With this assessment, the candidate answers a series of multiple choice questions in an online test or on paper. From these answers they will then be able to see what their personality type is, based on the 4 categories. Their personality type will be indicated by 4 letters according to the different categories and there are 16 possible personality combinations. For example, a possible personality type could be INFP. This personality test is widely known and used around the world and can help recruiters understand an applicant's strengths, weaknesses, and potential compatibility.
While we've included Myers-Briggs on this list due to its sheer popularity, the usefulness of this personality assessment is limited for a few key reasons. Firstly, it is overly complex -- the 16 different potential personality results are hard to remember and can be obscure and difficult to apply to real-life decision-making. Secondly, this personality test is not entirely suited to the workplace due to the complexity of the results and the personal or private nature of many of the questions. Using this form of psychometric testing in the recruitment phase might make potential candidates uncomfortable because this form of personality profiling is great for individual self-reflection but less appropriate for a business setting.
In fact, the Myers-Briggs website even states that the test should not be used in recruitment! If your organisation has used this psychometric test in the past, it might be time to look for an alternative.
Also included in this list due to the ubiquity of this psychometric test, DiSC assessments are another popular form of personality tests often used in recruitment. This test is based on the theories of William Moulton Marston. Similarly to the Myers-Briggs test, the DiSC assessment organises a candidate's personality traits into 4 behavioural styles: Dominance, Influence, Steadiness, and Compliance. You may find that different test providers will sometimes swap out different terms (eg. Support instead of Steadiness) but they all follow the same DiSC framework.
The DiSC Assessment requires candidates to answer a string of questions, after which they will receive a comprehensive report with their DiSC profile. This report will identify what their most dominant behavioural style is out of the 4, while also breaking down how present the other styles are within their personality as well.

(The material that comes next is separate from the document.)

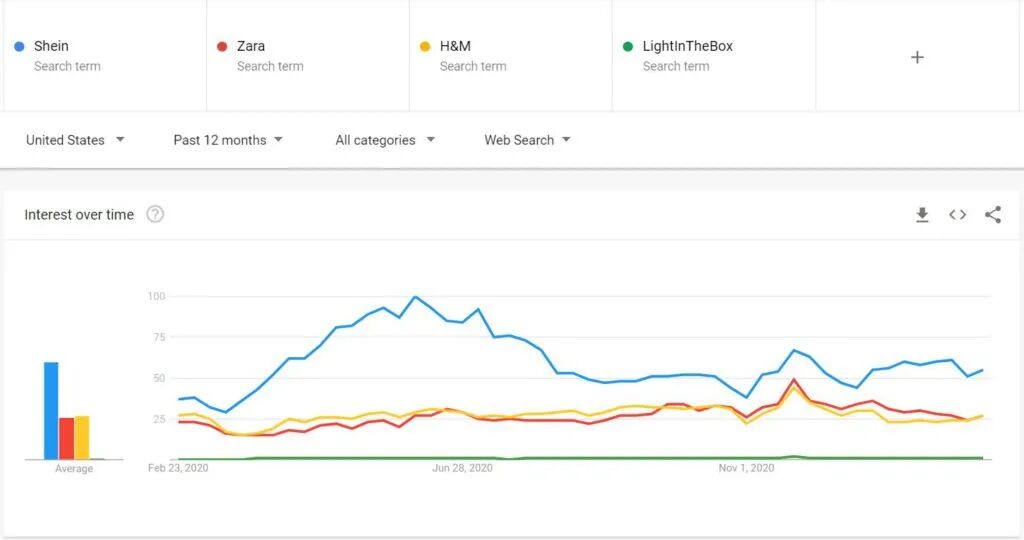Screen dimensions: 1024x540
Task: Edit the Shein search term
Action: 105,56
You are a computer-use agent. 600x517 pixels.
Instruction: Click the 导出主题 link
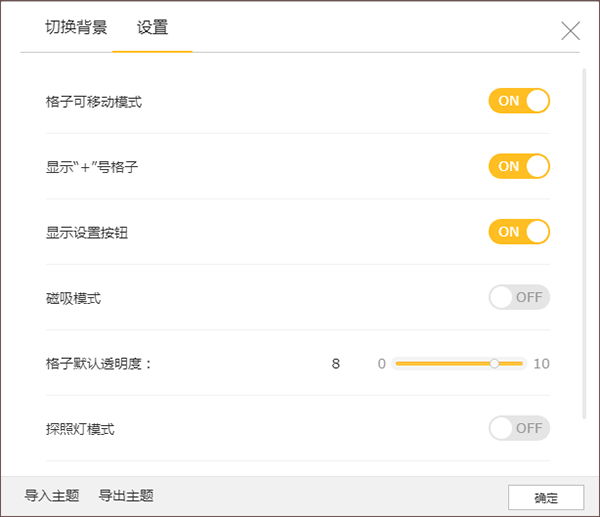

While DiSC assessments are certainly better suited to the recruitment process than Myers-Briggs, these nonetheless have their own particular shortcomings. One of the biggest issues with DiSC is that the names of the different personality profiles may unfortunately introduce more bias into the hiring process. For example, when hiring for a leadership role, a recruiter may subconsciously assume that a person with the Dominant personality type will be better for the role, even if in reality they are not the most suited to the job.
For this reason, we prefer the Character DNA test, a personality assessment that categorises people into four easy-to-remember colours: Red, Yellow, Green, and Blue. While these are memorable and useful in a recruitment setting, they also avoid the potential bias that DiSC can introduce or the unnecessary complexity and overly personal nature of Myers-Briggs. There are even versions of the Character DNA test that specifically look at the way a candidate's personality style is likely to contribute to their performance as a team manager or remote worker!
Psychometric testing has increasingly become a popular method to help recruiters make the best hiring decisions. This testing helps reduce bias, streamlines the recruitment process, and ensures all hires are a great fit for your company culture. By implementing psychometric tests, we guarantee you'll see a happier and more productive workforce.